Lynchage et acharnement, par Aziz Boucetta

Lynchage et acharnement, par Aziz Boucetta

Mustapha el Khalfi  file un mauvais coton depuis quelques jours, et plus précisément depuis jeudi dernier, quand il s’est laissé inviter par des médias français. Europe 1, RFI… les journalistes se sont lâchés et ont voulu tout savoir de la bouche d’un ministre qui ne voulait pas forcément tout dire. Refuser de communiquer pour un ministre de la Communication n’est pas, en effet, une situation ordinaire ; mais est-ce là une raison pour procéder à son lynchage, avec tout cet acharnement ? Là est la question.

Dans le studio d’Europe 1, el Khalfi a régulièrement prononcé une expression, devenue depuis culte : « Je suis clair ». Les médias, les internautes et tout le monde s’en est donné à cœur joie, faisant montre d’un humour décapant, créant des situations et publiant des photomontages très drôles.

Mais que reproche-t-on à ce ministre quadragénaire, trois fois bachelier (maths, sciences expérimentales, lettres), trois fois licencié (physique, science politique, études islamiques), titulaire d’un DEA et doctorant ? D’avoir très mal répondu, dans un français approximatif, à des questions légitimes.

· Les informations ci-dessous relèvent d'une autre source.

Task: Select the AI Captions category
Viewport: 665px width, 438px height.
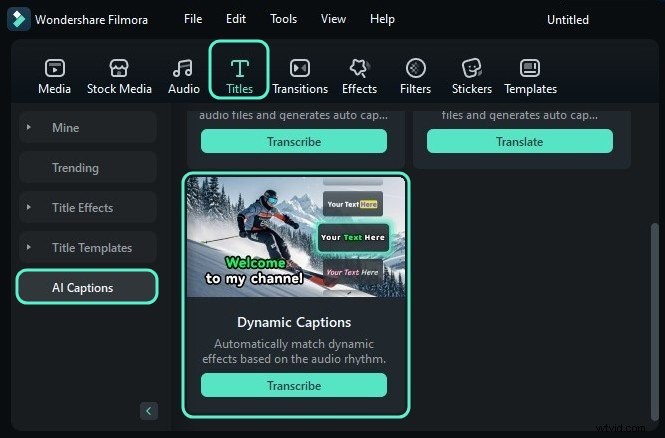Action: click(x=87, y=288)
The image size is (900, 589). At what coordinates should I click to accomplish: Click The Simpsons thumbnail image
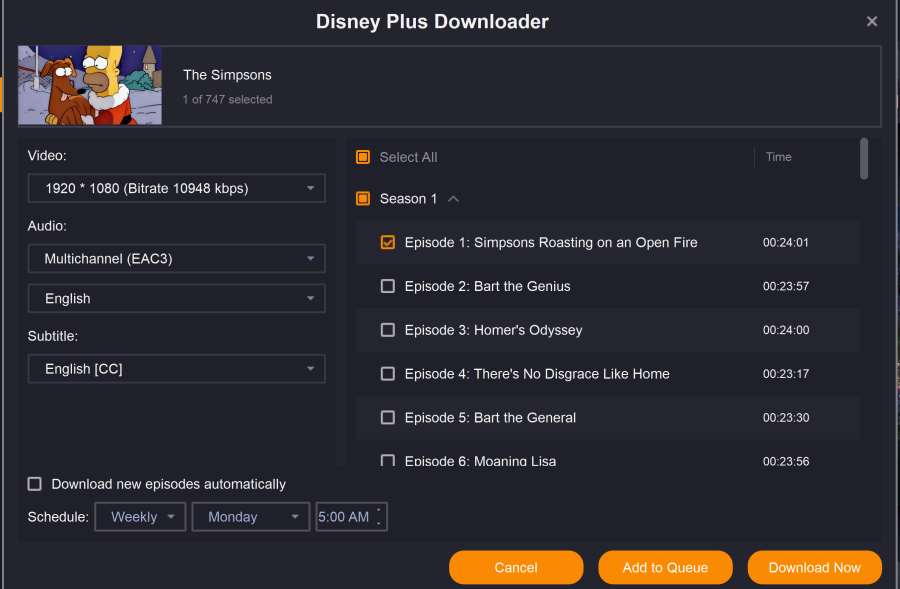90,85
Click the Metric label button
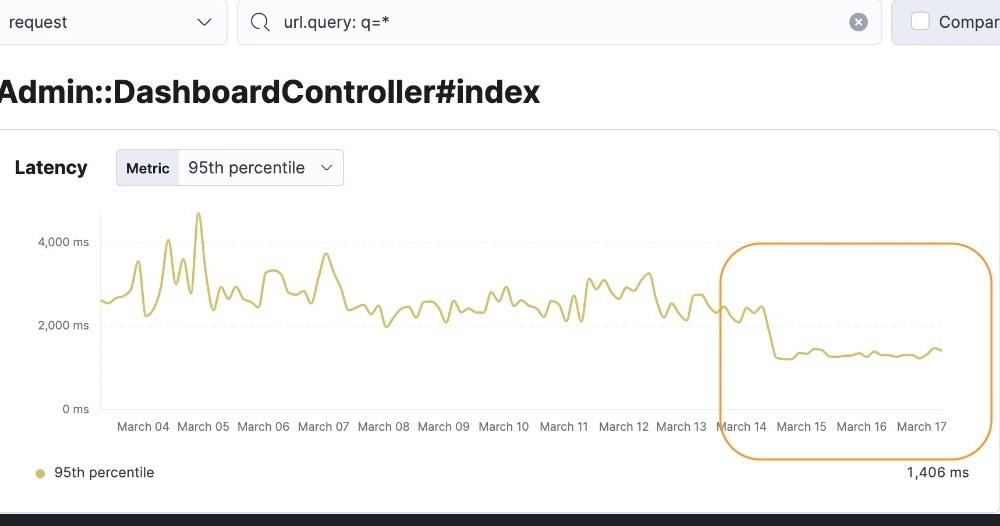The height and width of the screenshot is (526, 1000). point(147,168)
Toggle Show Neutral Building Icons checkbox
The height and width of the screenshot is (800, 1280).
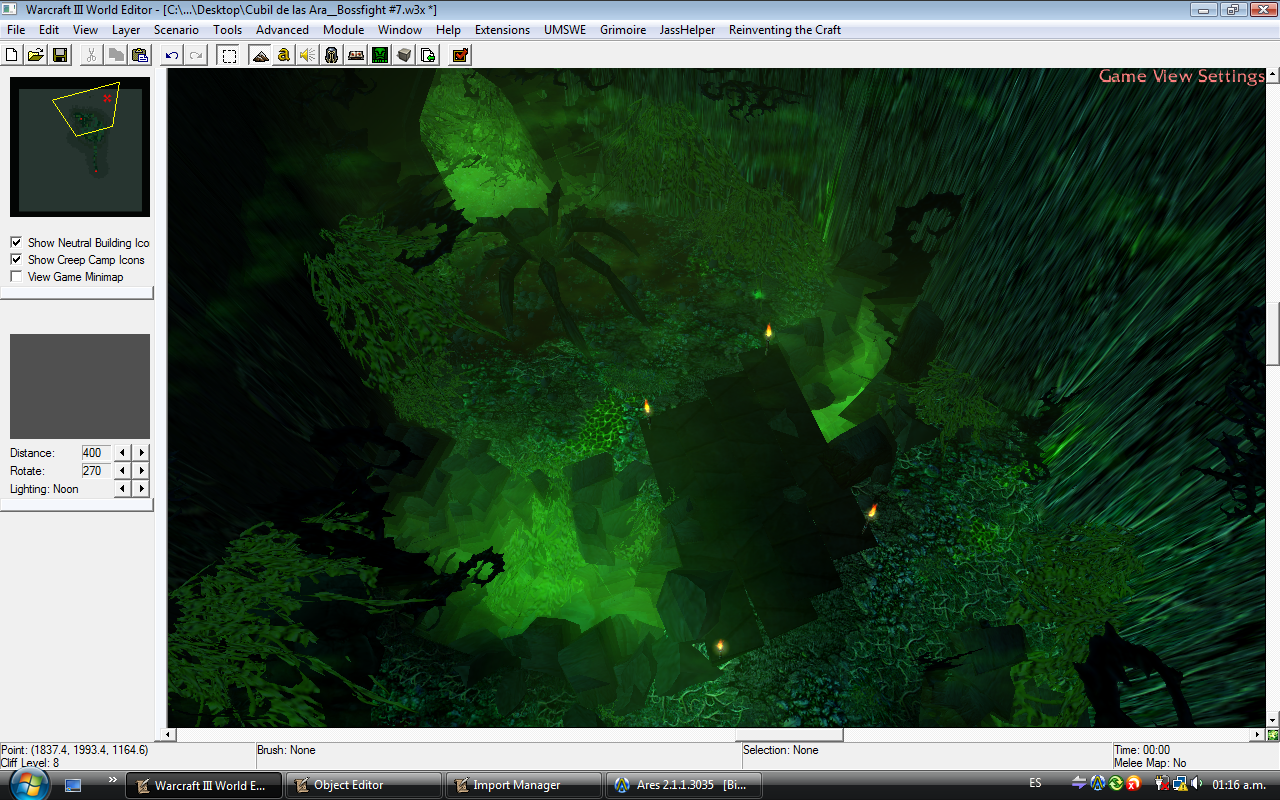[16, 242]
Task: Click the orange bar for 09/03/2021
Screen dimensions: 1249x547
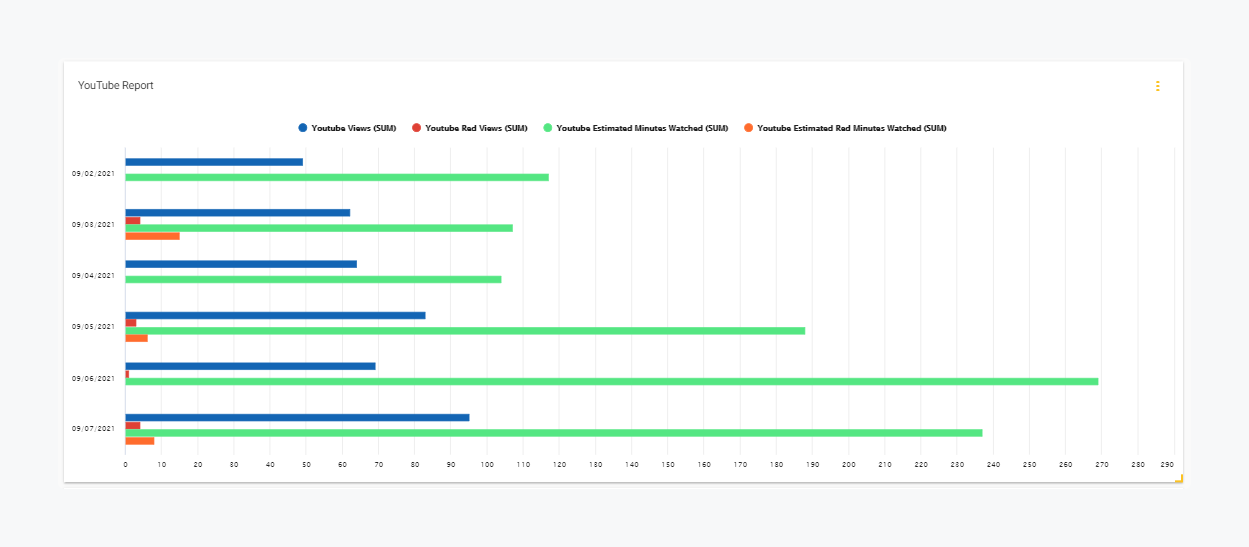Action: [152, 236]
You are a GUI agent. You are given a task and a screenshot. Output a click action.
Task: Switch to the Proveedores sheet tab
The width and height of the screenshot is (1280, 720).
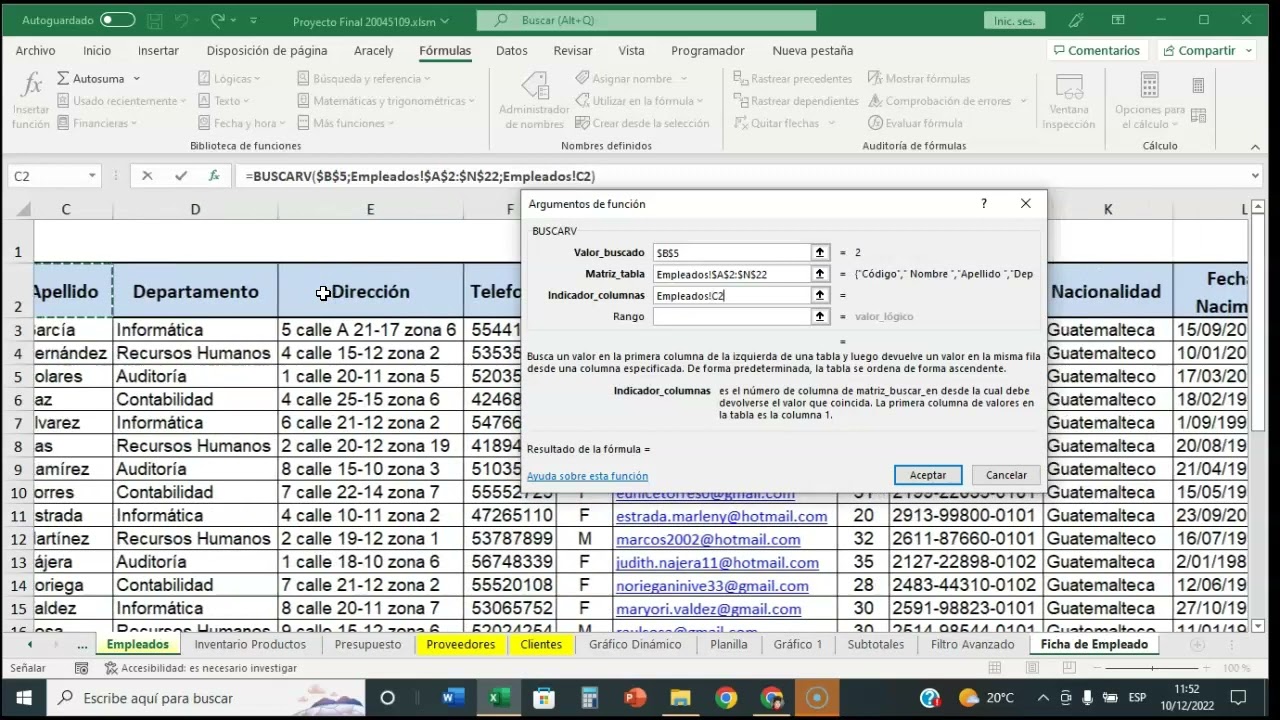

Soit.

Ceux qui ont vraiment regardé sa prestation sur Europe 1, de bout en bout, ont dû noter que le français du ministre est quasi parfait, l’accent en moins. Mais, pour autant, est-ce une tare de parler avec accent une langue étrangère ?  Que ceux qui reprochent à el Khalfi de ne pas parler le français s’interrogent sur leur propre maîtrise de leurs langues nationales à eux… La récente polémique sur Rachid Belmokhtar qui a reconnu « ne pas connaître l’arabe » n’a suscité la colère de personne… voici quelques mois, l’autre ministre qu’est Hafid el Alamy


avait commis de sérieuses erreurs en arabe, au parlement, mais personne n’en avait eu cure… Y aurait-il quelque chose de pourri au royaume du Maroc ?

Emmanuel faux d’Europe 1 a voulu entraîner Mustapha el Khalfi sur deux terrains glissants : d’abord  la polémique franco-française sur la Syrie et les discussions avec le dictateur local et ensuite sur les accusations pour pratique de la torture émises contre le chef de la DST marocaine. Le ministre a « clairement » refusé de se laisser attirer dans ces questions piège. Peut-on décemment reprocher à un responsable de protéger des hauts fonctionnaires, et de refuser de revenir sur un sujet qui a été à l’origine d’une crise d’un an entre Paris et Rabat ?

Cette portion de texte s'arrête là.